As a community we shape our lives through communication with others. We talk to the grocery store cashier and experience his or her life for a moment. We share our own life. We present ourselves and simultaneously mould the other and the self. We take this plastic relationship and create a moment with a multitude of meanings. We create a memory to be recalled or to be stored away within our respective sub-consciousness, a thought which has a communal existence and therefore can alter a community. It is a thought which is expressive of and shaped by a community. It is a Social Sculpture.

In between the self and the other there exists a space. A malleable space determined by both the self and the other, by myself and the cashier, by myself and you. It is a space which exists simultaneously as a positive and negative space. It is both the anti-object of communication and isn’t something to be frightened of; it isn’t an area which renders communication impossible or isolates people. It is out of this third space, this space between you and me, that personality comes, that love, hatred and humor arise and cause us to spend an afternoon together. It is because of this area, this Third Sculpture, that you and I understand and have a sense of an other.

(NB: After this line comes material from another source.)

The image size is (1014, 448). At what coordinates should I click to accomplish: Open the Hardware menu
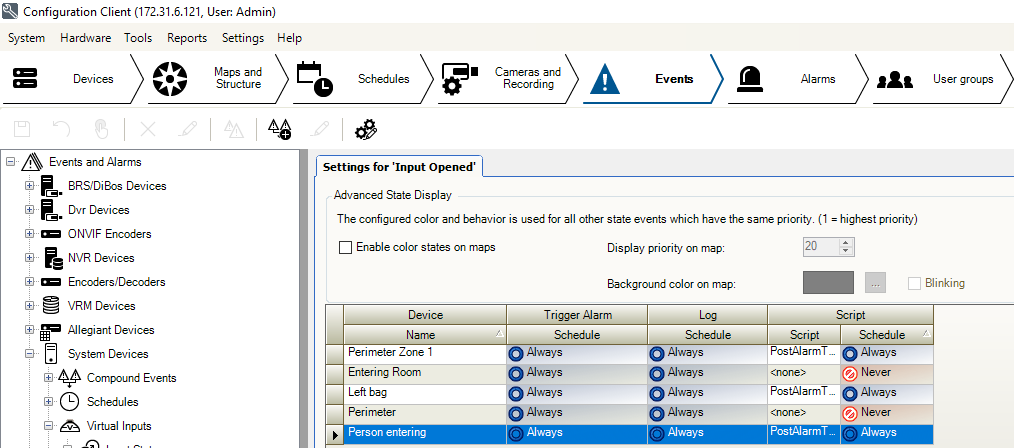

As an active participant in our meaning, our community, you and I are each Thinking Sculptures. The verb of Sculpture is to think, to understand and to participate. And yet because we exist within a web of interconnectedness, our active participation is the participation of the whole. It is the everyday fulfillment of an ever changing premise, of our fears, loves, shame and joy. It is the birth and death of banalities, promises and sex.

The Thinking Sculpture is the Third Sculpture is the Social Sculpture.